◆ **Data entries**
───

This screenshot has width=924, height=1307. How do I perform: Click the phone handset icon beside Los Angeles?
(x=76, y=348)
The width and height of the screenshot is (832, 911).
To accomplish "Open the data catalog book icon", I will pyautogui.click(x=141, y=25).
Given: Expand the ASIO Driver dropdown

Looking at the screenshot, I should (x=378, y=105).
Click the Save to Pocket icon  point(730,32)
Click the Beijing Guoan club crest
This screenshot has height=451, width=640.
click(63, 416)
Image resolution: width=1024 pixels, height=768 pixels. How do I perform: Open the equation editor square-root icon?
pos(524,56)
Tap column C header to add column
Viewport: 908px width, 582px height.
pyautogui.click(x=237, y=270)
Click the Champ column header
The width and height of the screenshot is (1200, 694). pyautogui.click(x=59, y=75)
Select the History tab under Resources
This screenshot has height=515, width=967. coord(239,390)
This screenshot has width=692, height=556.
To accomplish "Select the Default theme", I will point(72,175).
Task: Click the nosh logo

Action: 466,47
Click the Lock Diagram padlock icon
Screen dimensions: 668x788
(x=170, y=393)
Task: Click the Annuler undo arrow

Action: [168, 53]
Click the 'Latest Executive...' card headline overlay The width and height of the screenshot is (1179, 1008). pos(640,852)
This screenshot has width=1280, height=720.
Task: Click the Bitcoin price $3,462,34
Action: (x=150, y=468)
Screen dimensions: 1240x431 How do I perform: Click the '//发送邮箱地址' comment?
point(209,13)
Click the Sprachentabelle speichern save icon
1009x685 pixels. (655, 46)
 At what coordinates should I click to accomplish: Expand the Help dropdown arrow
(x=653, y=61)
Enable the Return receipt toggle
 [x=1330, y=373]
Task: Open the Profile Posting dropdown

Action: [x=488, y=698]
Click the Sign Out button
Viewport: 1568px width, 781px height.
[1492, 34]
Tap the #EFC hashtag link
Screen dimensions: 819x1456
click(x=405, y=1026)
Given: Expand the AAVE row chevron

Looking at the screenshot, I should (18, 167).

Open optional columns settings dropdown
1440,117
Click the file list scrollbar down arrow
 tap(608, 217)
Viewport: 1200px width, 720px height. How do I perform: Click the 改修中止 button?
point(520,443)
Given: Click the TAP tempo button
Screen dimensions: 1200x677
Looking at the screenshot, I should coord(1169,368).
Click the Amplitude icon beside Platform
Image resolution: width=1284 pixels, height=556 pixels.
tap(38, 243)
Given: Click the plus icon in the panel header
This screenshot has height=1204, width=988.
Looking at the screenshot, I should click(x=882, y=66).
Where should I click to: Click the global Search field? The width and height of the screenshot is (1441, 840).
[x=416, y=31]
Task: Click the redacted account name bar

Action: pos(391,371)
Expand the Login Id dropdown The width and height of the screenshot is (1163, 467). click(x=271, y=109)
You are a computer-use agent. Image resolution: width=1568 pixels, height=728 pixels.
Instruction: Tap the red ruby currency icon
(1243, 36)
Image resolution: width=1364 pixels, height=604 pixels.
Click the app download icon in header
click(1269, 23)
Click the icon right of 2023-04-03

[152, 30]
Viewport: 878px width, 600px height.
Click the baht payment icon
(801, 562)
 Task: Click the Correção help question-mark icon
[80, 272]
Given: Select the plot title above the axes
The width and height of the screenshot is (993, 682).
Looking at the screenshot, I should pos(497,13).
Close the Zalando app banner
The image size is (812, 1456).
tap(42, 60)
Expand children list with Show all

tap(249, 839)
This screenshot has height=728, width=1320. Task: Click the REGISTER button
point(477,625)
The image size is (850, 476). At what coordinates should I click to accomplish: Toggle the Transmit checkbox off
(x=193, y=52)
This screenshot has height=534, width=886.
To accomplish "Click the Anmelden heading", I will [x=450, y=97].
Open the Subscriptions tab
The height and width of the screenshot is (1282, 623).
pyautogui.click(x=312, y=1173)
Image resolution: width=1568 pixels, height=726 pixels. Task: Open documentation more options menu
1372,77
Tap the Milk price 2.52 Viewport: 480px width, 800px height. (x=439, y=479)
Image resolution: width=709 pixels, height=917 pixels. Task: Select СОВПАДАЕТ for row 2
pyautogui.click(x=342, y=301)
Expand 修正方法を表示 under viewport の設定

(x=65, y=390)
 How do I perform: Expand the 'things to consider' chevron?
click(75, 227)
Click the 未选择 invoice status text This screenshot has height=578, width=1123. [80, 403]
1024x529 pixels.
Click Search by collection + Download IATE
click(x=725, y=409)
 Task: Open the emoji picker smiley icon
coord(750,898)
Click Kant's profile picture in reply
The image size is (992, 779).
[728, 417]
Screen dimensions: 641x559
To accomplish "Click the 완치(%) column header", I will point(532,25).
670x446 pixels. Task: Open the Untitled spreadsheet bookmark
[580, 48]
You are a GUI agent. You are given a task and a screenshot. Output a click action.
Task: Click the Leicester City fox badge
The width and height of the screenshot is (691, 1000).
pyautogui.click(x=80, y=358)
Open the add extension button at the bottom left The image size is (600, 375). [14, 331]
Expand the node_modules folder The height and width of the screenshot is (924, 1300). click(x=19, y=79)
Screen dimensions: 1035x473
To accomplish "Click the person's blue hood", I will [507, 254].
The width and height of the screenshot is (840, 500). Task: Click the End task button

───

◆ **REQUIREMENT**
A faithful, complete copy of the entries above is required.

◆ **SOLUTION FOR THIS EXERCISE**
This screenshot has width=924, height=1307. How do I perform: Click the phone handset icon beside Los Angeles?
(x=76, y=348)
The width and height of the screenshot is (832, 911).
To accomplish "Open the data catalog book icon", I will pyautogui.click(x=141, y=25).
Given: Expand the ASIO Driver dropdown

Looking at the screenshot, I should (x=378, y=105).
Click the Save to Pocket icon  point(730,32)
Click the Beijing Guoan club crest
This screenshot has height=451, width=640.
click(63, 416)
Image resolution: width=1024 pixels, height=768 pixels. How do I perform: Open the equation editor square-root icon?
pos(524,56)
Tap column C header to add column
Viewport: 908px width, 582px height.
pyautogui.click(x=237, y=270)
Click the Champ column header
The width and height of the screenshot is (1200, 694). pyautogui.click(x=59, y=75)
Select the History tab under Resources
This screenshot has height=515, width=967. coord(239,390)
This screenshot has width=692, height=556.
To accomplish "Select the Default theme", I will point(72,175).
Task: Click the nosh logo

Action: 466,47
Click the Lock Diagram padlock icon
Screen dimensions: 668x788
(x=170, y=393)
Task: Click the Annuler undo arrow

Action: [168, 53]
Click the 'Latest Executive...' card headline overlay The width and height of the screenshot is (1179, 1008). pos(640,852)
This screenshot has width=1280, height=720.
Task: Click the Bitcoin price $3,462,34
Action: (x=150, y=468)
Screen dimensions: 1240x431 How do I perform: Click the '//发送邮箱地址' comment?
point(209,13)
Click the Sprachentabelle speichern save icon
1009x685 pixels. (655, 46)
 At what coordinates should I click to accomplish: Expand the Help dropdown arrow
(x=653, y=61)
Enable the Return receipt toggle
 [x=1330, y=373]
Task: Open the Profile Posting dropdown

Action: [x=488, y=698]
Click the Sign Out button
Viewport: 1568px width, 781px height.
[1492, 34]
Tap the #EFC hashtag link
Screen dimensions: 819x1456
click(x=405, y=1026)
Given: Expand the AAVE row chevron

Looking at the screenshot, I should (18, 167).

Open optional columns settings dropdown
1440,117
Click the file list scrollbar down arrow
 tap(608, 217)
Viewport: 1200px width, 720px height. How do I perform: Click the 改修中止 button?
point(520,443)
Given: Click the TAP tempo button
Screen dimensions: 1200x677
Looking at the screenshot, I should coord(1169,368).
Click the Amplitude icon beside Platform
Image resolution: width=1284 pixels, height=556 pixels.
tap(38, 243)
Given: Click the plus icon in the panel header
This screenshot has height=1204, width=988.
Looking at the screenshot, I should click(x=882, y=66).
Where should I click to: Click the global Search field? The width and height of the screenshot is (1441, 840).
[x=416, y=31]
Task: Click the redacted account name bar

Action: pos(391,371)
Expand the Login Id dropdown The width and height of the screenshot is (1163, 467). click(x=271, y=109)
You are a computer-use agent. Image resolution: width=1568 pixels, height=728 pixels.
Instruction: Tap the red ruby currency icon
(1243, 36)
Image resolution: width=1364 pixels, height=604 pixels.
Click the app download icon in header
click(1269, 23)
Click the icon right of 2023-04-03

[152, 30]
Viewport: 878px width, 600px height.
Click the baht payment icon
(801, 562)
 Task: Click the Correção help question-mark icon
[80, 272]
Given: Select the plot title above the axes
The width and height of the screenshot is (993, 682).
Looking at the screenshot, I should pos(497,13).
Close the Zalando app banner
The image size is (812, 1456).
tap(42, 60)
Expand children list with Show all

tap(249, 839)
This screenshot has height=728, width=1320. Task: Click the REGISTER button
point(477,625)
The image size is (850, 476). At what coordinates should I click to accomplish: Toggle the Transmit checkbox off
(x=193, y=52)
This screenshot has height=534, width=886.
To accomplish "Click the Anmelden heading", I will [x=450, y=97].
Open the Subscriptions tab
The height and width of the screenshot is (1282, 623).
pyautogui.click(x=312, y=1173)
Image resolution: width=1568 pixels, height=726 pixels. Task: Open documentation more options menu
1372,77
Tap the Milk price 2.52 Viewport: 480px width, 800px height. (x=439, y=479)
Image resolution: width=709 pixels, height=917 pixels. Task: Select СОВПАДАЕТ for row 2
pyautogui.click(x=342, y=301)
Expand 修正方法を表示 under viewport の設定

(x=65, y=390)
 How do I perform: Expand the 'things to consider' chevron?
click(75, 227)
Click the 未选择 invoice status text This screenshot has height=578, width=1123. [80, 403]
1024x529 pixels.
Click Search by collection + Download IATE
click(x=725, y=409)
 Task: Open the emoji picker smiley icon
coord(750,898)
Click Kant's profile picture in reply
The image size is (992, 779).
[728, 417]
Screen dimensions: 641x559
To accomplish "Click the 완치(%) column header", I will point(532,25).
670x446 pixels. Task: Open the Untitled spreadsheet bookmark
[580, 48]
You are a GUI agent. You are given a task and a screenshot. Output a click action.
Task: Click the Leicester City fox badge
The width and height of the screenshot is (691, 1000).
pyautogui.click(x=80, y=358)
Open the add extension button at the bottom left The image size is (600, 375). [14, 331]
Expand the node_modules folder The height and width of the screenshot is (924, 1300). click(x=19, y=79)
Screen dimensions: 1035x473
To accomplish "Click the person's blue hood", I will [507, 254].
The width and height of the screenshot is (840, 500). Task: Click the End task button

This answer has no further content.